Exercise description
Below are lines of data, and only some are wanted. Please repeat exactly those from the line that has "The height and width of the screenshot is (716, 883)." through the line that has "Task: Expand the 便民服务 nav menu".

Data supplied
============

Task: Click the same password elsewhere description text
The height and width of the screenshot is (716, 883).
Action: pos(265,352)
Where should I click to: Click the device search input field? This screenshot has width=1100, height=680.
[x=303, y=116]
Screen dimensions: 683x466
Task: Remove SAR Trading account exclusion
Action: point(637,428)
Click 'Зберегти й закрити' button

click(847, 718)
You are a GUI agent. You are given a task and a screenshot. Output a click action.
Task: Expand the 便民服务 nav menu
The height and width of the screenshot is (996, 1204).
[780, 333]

============

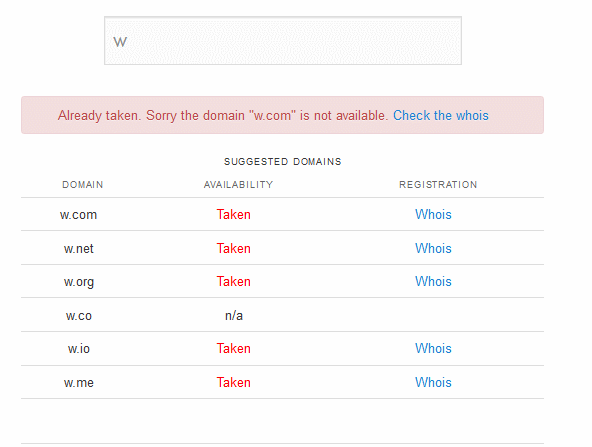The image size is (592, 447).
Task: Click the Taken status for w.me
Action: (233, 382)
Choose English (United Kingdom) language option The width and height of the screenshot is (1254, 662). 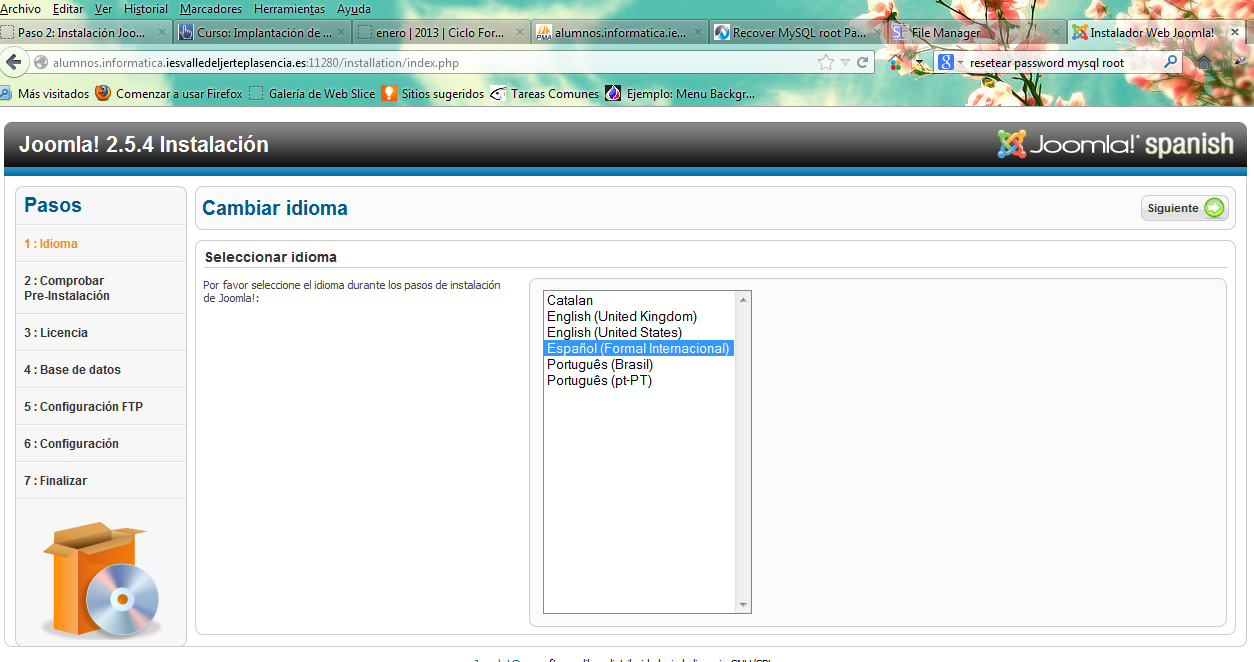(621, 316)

============

Exercise output
The height and width of the screenshot is (716, 883).
Action: pos(265,352)
Where should I click to: Click the device search input field? This screenshot has width=1100, height=680.
[x=303, y=116]
Screen dimensions: 683x466
Task: Remove SAR Trading account exclusion
Action: point(637,428)
Click 'Зберегти й закрити' button

click(847, 718)
You are a GUI agent. You are given a task and a screenshot. Output a click action.
Task: Expand the 便民服务 nav menu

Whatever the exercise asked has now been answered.